Berlin: Urban Ethics in an Area of Tension Between Homogenizing Models of Townscape and Demands for Heterogeneous Concepts of Space and Appropriation (Associate Project: 2015 - 2018)
In the two and a half decades since the fall of the Wall and the reunification of the city into a federal capital, the urban spatial future of Berlin has been persistently discussed and argued about. One question is central to these disputes, which urban actors answer in very different ways: How should the city’s spaces be architecturally best articulated and used, and which practices of urban life will promote this? Our research will focus on this linking of different ethics of a good and proper conduct of life in the city with various concepts for urban design and architecture.

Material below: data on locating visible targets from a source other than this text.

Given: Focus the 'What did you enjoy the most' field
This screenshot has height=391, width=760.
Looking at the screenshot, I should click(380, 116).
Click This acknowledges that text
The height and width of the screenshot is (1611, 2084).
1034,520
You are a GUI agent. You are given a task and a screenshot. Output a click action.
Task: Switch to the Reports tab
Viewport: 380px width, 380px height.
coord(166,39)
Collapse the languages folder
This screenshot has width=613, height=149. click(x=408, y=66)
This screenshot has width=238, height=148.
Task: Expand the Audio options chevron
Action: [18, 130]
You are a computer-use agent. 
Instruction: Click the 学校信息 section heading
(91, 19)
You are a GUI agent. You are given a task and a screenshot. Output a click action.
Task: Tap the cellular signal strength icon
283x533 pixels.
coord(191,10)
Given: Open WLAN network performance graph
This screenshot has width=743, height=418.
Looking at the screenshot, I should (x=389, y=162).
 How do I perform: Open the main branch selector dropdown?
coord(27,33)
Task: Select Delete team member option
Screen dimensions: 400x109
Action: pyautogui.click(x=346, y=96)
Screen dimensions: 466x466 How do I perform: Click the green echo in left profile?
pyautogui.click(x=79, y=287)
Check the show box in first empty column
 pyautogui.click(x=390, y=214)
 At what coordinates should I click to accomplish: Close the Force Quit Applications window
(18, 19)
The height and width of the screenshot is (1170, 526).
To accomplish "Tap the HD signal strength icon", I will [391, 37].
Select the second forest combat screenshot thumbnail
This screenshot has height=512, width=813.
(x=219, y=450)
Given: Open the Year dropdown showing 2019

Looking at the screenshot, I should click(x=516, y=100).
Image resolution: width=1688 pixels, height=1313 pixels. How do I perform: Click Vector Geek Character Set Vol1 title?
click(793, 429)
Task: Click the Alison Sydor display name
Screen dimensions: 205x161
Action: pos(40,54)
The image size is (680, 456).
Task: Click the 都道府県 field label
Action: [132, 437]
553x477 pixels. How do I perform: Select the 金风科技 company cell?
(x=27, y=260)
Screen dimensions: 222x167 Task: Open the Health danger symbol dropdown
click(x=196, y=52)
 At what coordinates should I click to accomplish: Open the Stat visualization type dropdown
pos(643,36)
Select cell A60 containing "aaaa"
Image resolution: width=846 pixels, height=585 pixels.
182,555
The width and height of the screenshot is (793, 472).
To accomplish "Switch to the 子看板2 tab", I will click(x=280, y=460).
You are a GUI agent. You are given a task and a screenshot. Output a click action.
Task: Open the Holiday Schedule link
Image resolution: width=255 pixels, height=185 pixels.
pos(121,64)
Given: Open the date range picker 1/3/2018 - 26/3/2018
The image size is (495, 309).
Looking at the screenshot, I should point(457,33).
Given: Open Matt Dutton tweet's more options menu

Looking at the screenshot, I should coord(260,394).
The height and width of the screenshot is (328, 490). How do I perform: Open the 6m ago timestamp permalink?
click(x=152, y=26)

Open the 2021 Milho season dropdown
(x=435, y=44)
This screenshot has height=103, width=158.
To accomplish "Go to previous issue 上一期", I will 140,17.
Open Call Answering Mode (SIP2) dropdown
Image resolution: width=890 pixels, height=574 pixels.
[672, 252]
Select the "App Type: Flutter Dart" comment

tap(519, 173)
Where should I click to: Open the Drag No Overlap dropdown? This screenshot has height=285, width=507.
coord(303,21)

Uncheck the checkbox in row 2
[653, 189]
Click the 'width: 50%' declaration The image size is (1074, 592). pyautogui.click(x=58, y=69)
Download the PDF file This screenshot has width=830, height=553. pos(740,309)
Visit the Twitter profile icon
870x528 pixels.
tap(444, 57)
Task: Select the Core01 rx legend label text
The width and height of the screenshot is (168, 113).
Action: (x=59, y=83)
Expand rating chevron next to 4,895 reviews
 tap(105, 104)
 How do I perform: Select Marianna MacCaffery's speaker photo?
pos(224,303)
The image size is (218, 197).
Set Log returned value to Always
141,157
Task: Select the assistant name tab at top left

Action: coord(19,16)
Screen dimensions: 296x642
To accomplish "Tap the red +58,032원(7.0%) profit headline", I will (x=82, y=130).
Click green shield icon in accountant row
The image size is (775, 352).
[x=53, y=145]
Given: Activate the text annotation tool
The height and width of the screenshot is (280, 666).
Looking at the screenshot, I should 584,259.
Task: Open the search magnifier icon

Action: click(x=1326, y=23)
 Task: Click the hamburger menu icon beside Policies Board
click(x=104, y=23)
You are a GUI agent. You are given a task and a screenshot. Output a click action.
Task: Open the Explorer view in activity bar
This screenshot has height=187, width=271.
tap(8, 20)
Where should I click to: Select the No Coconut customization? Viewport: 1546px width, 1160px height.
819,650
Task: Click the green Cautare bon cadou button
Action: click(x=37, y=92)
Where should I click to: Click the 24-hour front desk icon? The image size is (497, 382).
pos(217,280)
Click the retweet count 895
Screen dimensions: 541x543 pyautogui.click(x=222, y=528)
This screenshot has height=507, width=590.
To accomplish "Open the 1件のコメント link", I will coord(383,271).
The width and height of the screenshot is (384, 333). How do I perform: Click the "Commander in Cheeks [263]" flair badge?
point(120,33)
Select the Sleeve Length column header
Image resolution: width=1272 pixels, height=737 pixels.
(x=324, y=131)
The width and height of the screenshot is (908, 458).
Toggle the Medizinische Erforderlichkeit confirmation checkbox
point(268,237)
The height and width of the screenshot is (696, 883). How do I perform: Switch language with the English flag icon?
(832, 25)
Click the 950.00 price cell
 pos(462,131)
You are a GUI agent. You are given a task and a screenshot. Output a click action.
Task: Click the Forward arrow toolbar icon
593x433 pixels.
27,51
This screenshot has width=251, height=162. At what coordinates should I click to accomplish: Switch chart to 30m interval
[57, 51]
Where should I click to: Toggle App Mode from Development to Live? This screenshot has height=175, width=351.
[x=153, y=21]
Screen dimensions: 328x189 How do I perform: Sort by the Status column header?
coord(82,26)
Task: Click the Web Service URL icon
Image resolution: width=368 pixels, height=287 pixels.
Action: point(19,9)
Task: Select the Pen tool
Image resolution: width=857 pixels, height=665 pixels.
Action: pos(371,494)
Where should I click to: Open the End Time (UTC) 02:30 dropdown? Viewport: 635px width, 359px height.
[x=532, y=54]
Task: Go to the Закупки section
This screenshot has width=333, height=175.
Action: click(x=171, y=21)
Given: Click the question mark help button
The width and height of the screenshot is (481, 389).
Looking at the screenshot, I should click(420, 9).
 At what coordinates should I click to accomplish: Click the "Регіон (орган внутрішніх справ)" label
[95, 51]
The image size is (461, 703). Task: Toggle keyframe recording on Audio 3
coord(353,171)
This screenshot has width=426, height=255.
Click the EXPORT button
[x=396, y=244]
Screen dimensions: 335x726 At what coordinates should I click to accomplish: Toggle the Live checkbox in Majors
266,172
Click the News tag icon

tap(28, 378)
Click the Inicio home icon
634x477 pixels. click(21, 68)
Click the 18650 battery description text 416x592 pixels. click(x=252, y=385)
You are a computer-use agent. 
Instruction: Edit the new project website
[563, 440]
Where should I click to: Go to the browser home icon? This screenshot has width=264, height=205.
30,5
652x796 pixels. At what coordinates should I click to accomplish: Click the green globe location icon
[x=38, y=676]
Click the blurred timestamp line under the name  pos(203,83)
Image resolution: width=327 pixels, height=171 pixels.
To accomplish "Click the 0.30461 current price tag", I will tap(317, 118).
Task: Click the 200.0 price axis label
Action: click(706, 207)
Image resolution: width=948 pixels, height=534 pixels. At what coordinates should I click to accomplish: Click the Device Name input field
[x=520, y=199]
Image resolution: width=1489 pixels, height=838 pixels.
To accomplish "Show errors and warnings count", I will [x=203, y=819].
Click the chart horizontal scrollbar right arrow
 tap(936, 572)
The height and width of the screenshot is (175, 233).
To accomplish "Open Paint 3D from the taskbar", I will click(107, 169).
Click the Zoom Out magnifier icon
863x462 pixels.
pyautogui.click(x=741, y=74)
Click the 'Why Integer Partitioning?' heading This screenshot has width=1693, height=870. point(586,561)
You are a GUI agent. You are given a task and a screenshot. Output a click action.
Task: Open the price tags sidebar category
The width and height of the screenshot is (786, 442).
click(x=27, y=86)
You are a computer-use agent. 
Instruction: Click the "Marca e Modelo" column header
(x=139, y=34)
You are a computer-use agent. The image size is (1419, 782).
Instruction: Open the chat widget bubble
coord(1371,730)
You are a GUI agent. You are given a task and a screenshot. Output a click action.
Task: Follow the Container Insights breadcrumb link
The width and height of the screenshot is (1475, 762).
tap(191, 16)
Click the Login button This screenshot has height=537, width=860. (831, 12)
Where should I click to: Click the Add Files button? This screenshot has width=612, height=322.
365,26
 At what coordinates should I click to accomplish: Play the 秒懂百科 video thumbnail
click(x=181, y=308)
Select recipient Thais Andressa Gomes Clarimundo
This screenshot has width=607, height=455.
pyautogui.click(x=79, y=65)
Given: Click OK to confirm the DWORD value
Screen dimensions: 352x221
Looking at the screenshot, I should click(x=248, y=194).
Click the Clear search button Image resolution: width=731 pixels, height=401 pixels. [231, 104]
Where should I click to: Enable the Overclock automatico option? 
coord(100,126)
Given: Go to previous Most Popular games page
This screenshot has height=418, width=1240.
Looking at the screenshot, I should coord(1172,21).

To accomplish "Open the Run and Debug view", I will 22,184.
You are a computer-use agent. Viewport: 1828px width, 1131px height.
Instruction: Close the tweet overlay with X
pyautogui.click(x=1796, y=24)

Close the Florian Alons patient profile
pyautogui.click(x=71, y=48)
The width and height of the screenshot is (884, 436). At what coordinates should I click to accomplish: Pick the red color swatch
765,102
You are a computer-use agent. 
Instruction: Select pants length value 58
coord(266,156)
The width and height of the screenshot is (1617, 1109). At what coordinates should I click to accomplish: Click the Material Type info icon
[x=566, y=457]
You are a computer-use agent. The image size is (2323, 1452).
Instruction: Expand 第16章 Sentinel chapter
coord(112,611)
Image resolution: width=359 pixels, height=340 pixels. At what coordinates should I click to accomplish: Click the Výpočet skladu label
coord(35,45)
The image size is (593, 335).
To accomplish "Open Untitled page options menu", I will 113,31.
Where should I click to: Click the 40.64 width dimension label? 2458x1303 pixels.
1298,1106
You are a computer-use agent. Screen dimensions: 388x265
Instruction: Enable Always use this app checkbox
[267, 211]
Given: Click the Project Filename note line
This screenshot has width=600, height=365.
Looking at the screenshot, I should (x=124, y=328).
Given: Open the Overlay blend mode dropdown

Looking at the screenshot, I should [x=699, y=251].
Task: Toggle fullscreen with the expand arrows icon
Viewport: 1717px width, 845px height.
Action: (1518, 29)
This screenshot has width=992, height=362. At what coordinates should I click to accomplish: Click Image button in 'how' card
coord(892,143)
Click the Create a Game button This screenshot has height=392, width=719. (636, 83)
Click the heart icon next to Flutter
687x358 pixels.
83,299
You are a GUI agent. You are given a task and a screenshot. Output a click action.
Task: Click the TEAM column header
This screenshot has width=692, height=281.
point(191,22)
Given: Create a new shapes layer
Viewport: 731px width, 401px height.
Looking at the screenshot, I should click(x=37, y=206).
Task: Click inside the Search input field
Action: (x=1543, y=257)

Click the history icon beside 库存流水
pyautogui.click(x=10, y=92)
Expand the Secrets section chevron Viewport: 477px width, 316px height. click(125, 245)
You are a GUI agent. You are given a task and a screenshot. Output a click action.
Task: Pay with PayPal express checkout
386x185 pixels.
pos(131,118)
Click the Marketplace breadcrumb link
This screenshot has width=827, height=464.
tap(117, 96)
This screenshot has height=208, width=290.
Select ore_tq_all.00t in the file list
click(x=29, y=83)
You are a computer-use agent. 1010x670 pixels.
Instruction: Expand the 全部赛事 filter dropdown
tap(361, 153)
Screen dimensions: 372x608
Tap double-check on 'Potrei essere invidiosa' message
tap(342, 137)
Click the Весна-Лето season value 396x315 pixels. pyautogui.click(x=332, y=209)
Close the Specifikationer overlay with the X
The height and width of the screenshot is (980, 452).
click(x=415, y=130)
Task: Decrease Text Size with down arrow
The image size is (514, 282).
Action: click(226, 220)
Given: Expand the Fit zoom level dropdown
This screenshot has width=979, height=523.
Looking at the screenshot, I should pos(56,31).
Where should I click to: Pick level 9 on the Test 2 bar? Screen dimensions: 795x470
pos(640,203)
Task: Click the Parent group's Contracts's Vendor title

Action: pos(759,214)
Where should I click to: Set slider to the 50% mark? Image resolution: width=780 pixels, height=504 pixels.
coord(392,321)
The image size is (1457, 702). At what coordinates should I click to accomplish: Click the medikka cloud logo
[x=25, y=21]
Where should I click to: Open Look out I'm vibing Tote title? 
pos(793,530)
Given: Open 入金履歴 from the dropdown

Underpinned by discourses on two models of urban development, we investigate diverse urban spatial aims and ideals resulting from specific interpretations of the changing history of urban development and the existing urban structure of Berlin. We observe that the formulation of such objectives as models is always accompanied by attempts to establish specific subjects as guiding figures of the urban; whether these be tradition-conscious ‘urban dwellers’ or entrepreneurial ‘creative citizens’. Both subjects are expected to contribute to the success of urban design processes in Berlin and to the production of the cities’ spaces, as well as to embody the ‘ethos’ of the city through their way of life. However, we are interested not only in models of urban spaces and their ideal subjects, but also in the concrete translation of urban design concepts into physical urban spatial structure. Here we focus on the actors, which influence the architecture of these spaces, use them consciously or actively appropriate them. What is their idea of good urban living and what form of urban subjectivity do they develop? How do they connect this to heterogeneous concepts of urban spaces and their appropriation that might conflict with, call into question, break with or revaluate the normative ideas of models of townspace and urban development?
Using methods of discourse analysis and via urban spatial case studies, the research project aims to render the conflicts surrounding Berlin’s urban spatial development comprehensible in its dimension as ethical negotiation processes. The goal is to gain more precise knowledge about the mutual relationship between the ethics of a good and proper urban living and the architectural concepts and realities of urban spaces.